Work to complete
Repeat word for word the portion of the passage on chocolate starting with "Product Manager, Industrial" and going on through "currently at a high.".

Text provided
....

Product Manager, Industrial Maag Pump Systems AG

 IT COMES in an almost unlimited variety of forms, and its manufacturers know no limits. Combinations are created for sweet-toothed gourmets that range from the regular to the exotic, making chocolate very popular. This popular treat, the sweet drug from the advanced civilisations of Central America, has evolved over the last decade to become a food of luxury and style. The trend towards sweet indulgence in ever-changing new forms is therefore growing. The demand for chocolate with a high cocoa content is currently at a high.
To satisfy consumers' tastes, different chocolates are developed depending on the region in which they're sold. Barry Callebaut, the world's biggest manufacturer of high-quality cocoa and chocolate products – from the cocoa bean to the finest finished product – is currently developing chocolates that melt in the mouth, not the hand, even at high temperatures. Perfection, if you will. Still another popular trend at the moment is reduced-calorie chocolate.

....

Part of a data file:

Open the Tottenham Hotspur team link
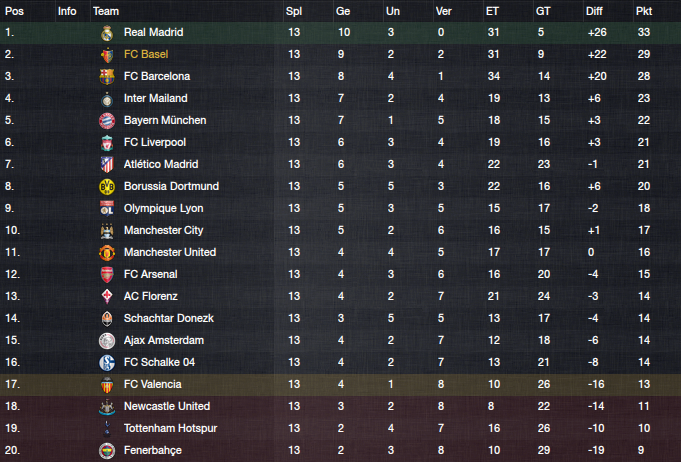681x462 pixels. coord(170,428)
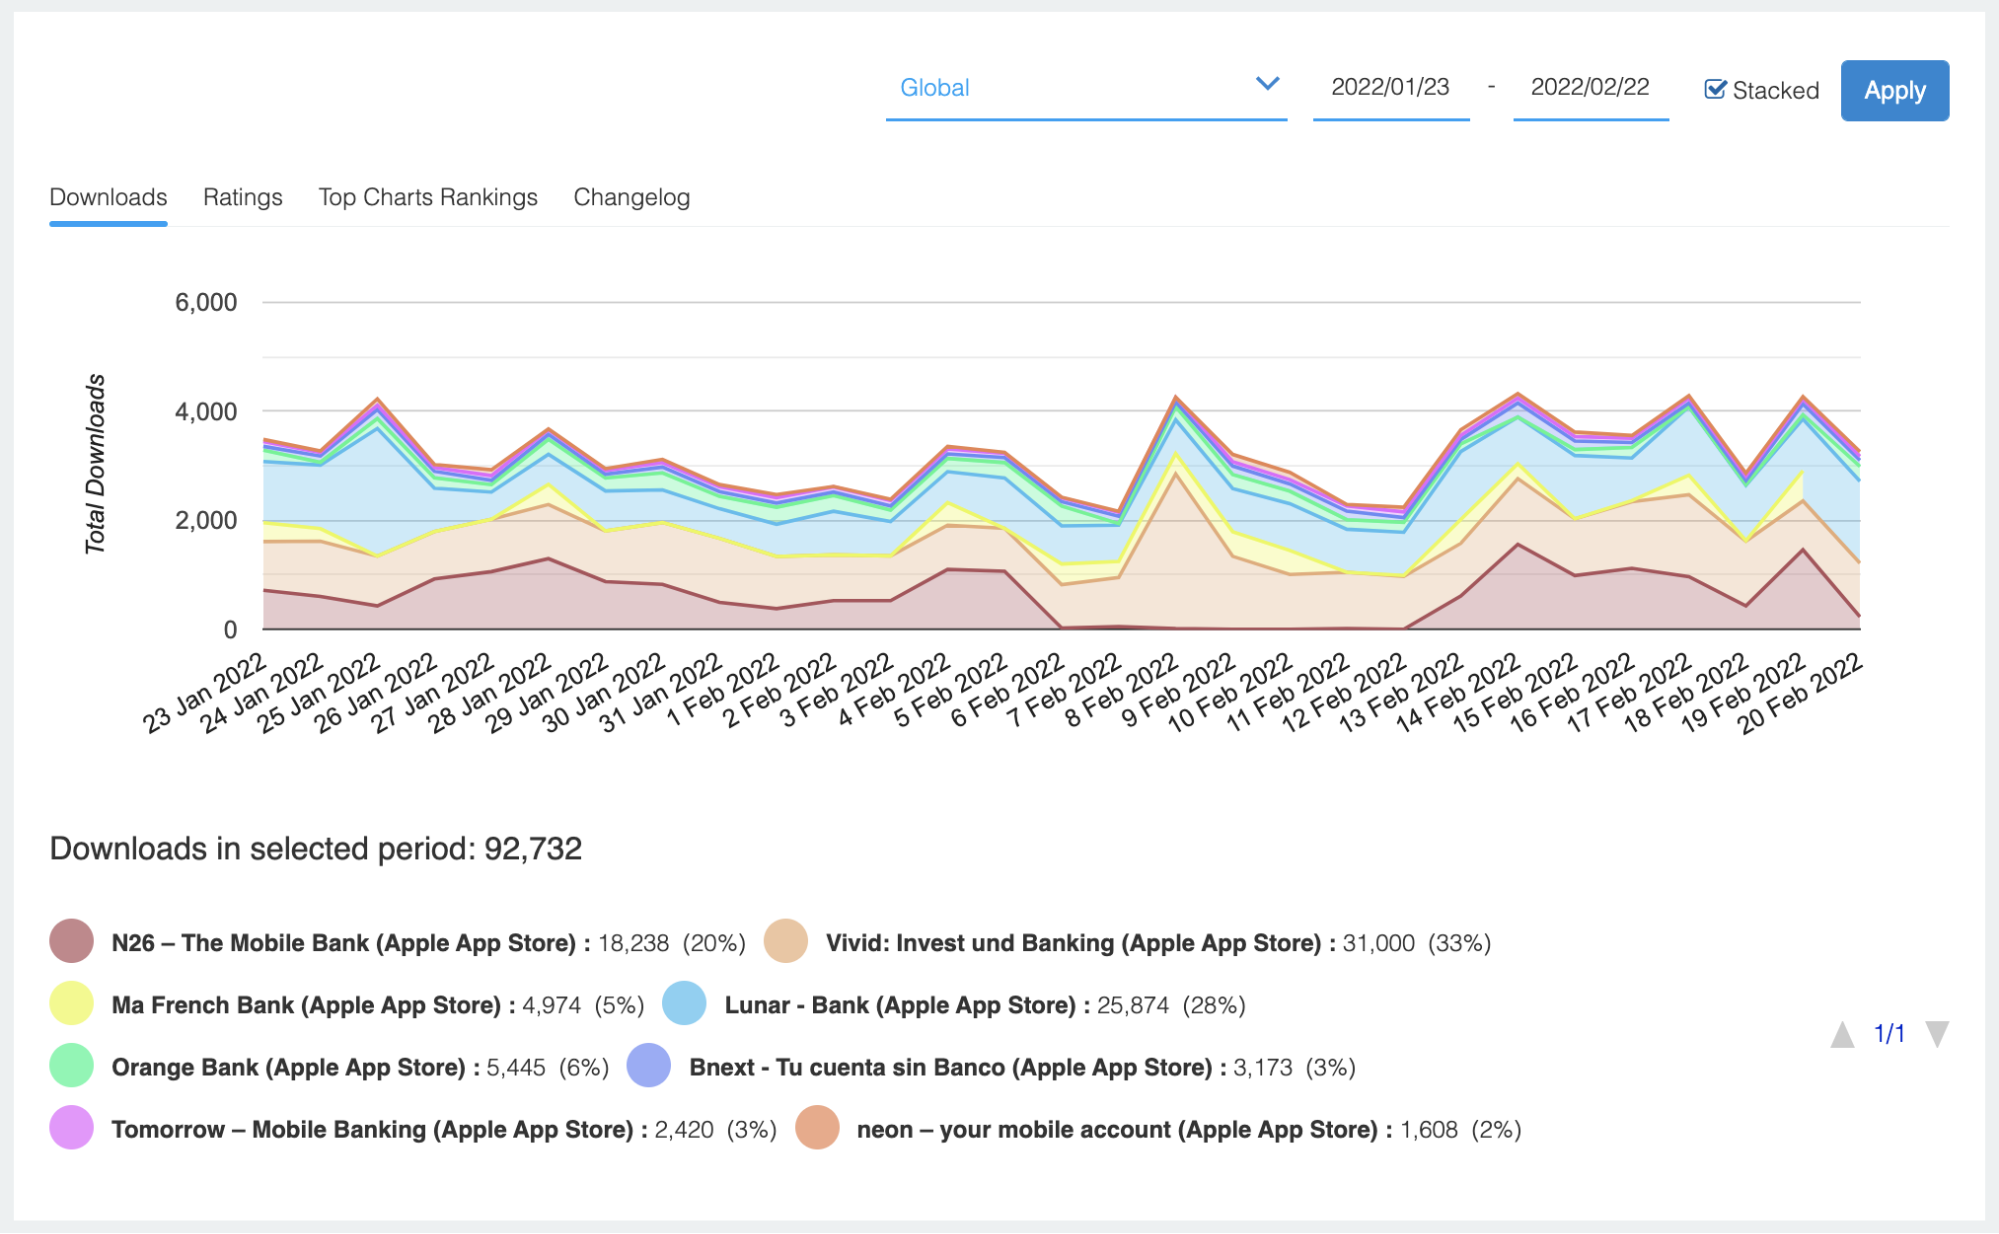1999x1234 pixels.
Task: Click the dropdown chevron next to Global
Action: coord(1267,85)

....

Output for this exercise
Product Manager, Industrial Maag Pump Systems AG

 IT COMES in an almost unlimited variety of forms, and its manufacturers know no limits. Combinations are created for sweet-toothed gourmets that range from the regular to the exotic, making chocolate very popular. This popular treat, the sweet drug from the advanced civilisations of Central America, has evolved over the last decade to become a food of luxury and style. The trend towards sweet indulgence in ever-changing new forms is therefore growing. The demand for chocolate with a high cocoa content is currently at a high.